Short exercise: Copy out the lines of the records from the one containing "This screenshot has height=640, width=446." through the one containing "will (x=96, y=204).", both included, keeping every character the same.
## START Given entries
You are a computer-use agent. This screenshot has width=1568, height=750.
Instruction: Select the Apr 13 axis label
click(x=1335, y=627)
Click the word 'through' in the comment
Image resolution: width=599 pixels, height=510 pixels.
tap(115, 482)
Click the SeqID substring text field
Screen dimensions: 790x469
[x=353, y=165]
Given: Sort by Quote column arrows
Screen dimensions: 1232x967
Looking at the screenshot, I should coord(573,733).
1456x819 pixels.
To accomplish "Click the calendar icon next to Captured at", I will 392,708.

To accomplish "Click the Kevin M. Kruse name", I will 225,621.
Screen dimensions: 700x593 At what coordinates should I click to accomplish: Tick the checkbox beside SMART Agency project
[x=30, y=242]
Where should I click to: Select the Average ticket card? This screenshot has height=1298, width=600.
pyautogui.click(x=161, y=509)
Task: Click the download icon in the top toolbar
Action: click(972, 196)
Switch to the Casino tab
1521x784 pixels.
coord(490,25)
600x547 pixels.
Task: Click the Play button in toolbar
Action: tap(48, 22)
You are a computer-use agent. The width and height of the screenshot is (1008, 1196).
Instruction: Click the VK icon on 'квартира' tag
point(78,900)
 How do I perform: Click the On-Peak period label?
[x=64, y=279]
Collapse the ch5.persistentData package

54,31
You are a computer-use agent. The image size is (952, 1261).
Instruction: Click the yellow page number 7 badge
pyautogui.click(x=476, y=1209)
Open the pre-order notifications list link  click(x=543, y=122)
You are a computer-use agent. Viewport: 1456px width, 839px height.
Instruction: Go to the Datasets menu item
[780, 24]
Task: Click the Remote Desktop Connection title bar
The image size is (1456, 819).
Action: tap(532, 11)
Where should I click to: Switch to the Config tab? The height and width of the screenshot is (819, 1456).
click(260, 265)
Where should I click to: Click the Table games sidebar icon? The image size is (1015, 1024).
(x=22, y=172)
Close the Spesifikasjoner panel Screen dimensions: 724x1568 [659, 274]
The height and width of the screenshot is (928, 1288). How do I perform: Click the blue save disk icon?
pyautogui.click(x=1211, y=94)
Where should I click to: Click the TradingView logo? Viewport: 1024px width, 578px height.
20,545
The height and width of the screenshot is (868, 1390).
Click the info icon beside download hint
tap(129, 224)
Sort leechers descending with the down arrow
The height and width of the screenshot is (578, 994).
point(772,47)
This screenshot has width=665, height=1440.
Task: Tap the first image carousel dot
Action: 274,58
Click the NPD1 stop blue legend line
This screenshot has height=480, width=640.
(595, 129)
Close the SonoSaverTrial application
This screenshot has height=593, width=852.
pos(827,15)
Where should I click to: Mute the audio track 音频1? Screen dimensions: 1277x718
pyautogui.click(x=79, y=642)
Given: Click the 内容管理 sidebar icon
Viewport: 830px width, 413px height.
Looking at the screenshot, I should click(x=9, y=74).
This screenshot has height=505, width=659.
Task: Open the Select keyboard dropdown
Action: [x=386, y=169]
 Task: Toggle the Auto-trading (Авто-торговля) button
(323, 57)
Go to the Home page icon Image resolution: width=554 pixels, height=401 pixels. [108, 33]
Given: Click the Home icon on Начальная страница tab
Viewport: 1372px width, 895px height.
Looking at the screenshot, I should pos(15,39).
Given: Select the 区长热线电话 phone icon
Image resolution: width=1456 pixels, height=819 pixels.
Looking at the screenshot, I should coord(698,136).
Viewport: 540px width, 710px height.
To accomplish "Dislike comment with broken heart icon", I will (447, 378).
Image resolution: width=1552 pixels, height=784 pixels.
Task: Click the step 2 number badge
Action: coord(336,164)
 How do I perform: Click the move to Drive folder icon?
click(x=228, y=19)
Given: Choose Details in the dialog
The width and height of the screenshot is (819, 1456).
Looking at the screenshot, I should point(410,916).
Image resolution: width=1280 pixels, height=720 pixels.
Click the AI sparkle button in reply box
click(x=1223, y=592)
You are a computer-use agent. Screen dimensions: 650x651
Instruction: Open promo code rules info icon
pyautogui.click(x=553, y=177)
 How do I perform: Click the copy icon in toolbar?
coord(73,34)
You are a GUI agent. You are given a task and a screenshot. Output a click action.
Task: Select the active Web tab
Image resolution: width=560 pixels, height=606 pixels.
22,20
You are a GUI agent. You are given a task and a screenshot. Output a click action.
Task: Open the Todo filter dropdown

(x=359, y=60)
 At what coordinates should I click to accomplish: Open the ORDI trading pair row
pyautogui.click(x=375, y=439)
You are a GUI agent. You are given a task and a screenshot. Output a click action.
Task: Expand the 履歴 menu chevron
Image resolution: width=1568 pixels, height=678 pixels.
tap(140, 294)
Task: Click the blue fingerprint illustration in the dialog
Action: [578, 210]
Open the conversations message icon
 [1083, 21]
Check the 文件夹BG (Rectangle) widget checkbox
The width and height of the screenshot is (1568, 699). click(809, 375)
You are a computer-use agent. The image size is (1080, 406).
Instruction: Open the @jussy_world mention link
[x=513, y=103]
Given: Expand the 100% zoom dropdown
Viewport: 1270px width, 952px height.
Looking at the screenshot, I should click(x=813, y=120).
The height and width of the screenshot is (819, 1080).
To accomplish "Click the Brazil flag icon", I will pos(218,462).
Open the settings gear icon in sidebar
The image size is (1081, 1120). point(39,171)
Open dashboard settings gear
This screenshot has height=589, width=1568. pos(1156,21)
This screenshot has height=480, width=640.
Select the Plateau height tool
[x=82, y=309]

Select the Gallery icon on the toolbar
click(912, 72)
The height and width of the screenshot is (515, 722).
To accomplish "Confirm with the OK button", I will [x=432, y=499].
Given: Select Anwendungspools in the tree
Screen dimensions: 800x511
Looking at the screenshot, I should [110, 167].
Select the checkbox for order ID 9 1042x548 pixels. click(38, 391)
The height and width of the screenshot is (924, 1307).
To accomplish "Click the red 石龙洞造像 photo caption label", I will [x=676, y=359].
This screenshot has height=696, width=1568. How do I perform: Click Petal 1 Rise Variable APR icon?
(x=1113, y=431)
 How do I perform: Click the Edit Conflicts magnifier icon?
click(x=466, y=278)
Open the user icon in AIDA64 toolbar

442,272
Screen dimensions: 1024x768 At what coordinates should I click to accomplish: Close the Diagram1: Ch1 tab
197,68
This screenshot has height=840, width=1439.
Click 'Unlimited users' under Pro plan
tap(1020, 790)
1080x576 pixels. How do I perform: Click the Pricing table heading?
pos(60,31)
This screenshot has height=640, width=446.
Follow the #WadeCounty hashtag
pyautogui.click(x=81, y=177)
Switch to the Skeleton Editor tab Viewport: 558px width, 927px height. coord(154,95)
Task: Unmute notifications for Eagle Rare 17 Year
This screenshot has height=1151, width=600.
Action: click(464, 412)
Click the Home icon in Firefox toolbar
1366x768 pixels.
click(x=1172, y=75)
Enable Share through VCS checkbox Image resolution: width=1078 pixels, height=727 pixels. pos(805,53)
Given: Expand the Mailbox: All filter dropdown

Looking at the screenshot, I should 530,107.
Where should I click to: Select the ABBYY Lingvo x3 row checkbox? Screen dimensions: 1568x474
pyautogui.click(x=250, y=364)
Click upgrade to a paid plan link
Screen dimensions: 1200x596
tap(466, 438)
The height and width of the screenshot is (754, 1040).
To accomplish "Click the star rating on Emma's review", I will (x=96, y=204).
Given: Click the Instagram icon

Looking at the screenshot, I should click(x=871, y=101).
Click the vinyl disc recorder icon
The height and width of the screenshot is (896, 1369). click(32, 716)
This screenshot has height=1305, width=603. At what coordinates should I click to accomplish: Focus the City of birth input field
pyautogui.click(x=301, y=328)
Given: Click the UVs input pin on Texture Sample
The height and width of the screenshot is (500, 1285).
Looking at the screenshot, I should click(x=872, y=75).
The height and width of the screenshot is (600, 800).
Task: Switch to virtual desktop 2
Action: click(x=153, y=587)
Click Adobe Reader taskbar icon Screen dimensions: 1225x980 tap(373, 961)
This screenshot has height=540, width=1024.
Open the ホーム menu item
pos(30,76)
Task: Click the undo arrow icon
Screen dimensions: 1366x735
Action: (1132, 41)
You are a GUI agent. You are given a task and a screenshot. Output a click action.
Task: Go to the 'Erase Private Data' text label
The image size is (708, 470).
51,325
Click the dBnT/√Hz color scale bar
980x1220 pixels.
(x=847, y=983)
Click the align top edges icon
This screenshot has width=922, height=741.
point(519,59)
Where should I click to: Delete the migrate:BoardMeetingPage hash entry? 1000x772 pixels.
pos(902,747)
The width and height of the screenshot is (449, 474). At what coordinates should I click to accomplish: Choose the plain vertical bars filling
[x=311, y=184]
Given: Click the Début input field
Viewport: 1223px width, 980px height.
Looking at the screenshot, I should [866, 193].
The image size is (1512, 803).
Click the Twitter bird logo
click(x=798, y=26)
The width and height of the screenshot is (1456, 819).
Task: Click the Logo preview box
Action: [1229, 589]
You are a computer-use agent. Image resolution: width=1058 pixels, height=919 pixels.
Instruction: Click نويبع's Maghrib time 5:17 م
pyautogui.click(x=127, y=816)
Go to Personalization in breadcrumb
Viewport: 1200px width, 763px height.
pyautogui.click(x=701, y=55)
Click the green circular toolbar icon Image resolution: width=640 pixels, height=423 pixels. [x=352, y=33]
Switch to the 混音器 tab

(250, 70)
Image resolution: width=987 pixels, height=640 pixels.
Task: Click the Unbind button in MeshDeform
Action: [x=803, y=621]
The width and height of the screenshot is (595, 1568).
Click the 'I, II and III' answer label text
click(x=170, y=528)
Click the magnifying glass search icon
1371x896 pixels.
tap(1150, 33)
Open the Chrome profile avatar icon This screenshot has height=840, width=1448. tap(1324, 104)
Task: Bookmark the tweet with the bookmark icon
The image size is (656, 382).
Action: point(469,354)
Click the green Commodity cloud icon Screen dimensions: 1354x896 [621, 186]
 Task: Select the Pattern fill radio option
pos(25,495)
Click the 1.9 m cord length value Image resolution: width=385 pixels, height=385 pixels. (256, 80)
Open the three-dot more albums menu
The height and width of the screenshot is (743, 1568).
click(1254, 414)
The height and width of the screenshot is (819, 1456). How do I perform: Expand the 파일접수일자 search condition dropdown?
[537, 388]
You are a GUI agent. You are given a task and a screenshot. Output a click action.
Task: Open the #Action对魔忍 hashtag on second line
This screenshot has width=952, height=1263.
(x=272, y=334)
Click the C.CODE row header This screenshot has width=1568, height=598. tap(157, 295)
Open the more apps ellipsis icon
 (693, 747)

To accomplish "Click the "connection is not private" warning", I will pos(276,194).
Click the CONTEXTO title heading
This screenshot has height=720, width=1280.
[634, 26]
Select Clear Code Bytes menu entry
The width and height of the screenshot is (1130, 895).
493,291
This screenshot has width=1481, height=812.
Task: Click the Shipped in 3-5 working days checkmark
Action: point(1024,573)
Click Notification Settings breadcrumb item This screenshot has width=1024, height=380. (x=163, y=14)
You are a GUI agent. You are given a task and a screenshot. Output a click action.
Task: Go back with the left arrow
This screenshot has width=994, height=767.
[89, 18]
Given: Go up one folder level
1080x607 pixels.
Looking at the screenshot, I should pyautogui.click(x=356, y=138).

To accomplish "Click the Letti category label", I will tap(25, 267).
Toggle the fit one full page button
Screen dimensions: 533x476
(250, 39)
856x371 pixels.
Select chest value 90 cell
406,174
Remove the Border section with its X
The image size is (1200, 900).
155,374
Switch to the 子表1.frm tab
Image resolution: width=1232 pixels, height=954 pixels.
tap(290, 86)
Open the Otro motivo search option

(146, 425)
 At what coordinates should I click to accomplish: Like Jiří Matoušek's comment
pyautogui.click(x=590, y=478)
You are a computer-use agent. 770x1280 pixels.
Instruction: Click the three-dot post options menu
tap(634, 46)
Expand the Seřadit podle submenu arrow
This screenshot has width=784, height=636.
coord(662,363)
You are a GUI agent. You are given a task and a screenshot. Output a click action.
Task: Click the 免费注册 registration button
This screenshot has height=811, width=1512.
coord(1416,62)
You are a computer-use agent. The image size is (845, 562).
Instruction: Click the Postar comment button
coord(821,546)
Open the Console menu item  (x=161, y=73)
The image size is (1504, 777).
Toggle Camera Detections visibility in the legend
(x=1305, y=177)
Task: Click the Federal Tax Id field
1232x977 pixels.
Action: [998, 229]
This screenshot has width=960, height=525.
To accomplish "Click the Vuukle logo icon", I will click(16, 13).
## END Given entries
Full response:
This screenshot has height=640, width=446.
Follow the #WadeCounty hashtag
pyautogui.click(x=81, y=177)
Switch to the Skeleton Editor tab Viewport: 558px width, 927px height. coord(154,95)
Task: Unmute notifications for Eagle Rare 17 Year
This screenshot has height=1151, width=600.
Action: click(464, 412)
Click the Home icon in Firefox toolbar
1366x768 pixels.
click(x=1172, y=75)
Enable Share through VCS checkbox Image resolution: width=1078 pixels, height=727 pixels. pos(805,53)
Given: Expand the Mailbox: All filter dropdown

Looking at the screenshot, I should 530,107.
Where should I click to: Select the ABBYY Lingvo x3 row checkbox? Screen dimensions: 1568x474
pyautogui.click(x=250, y=364)
Click upgrade to a paid plan link
Screen dimensions: 1200x596
tap(466, 438)
The height and width of the screenshot is (754, 1040).
To accomplish "Click the star rating on Emma's review", I will (x=96, y=204).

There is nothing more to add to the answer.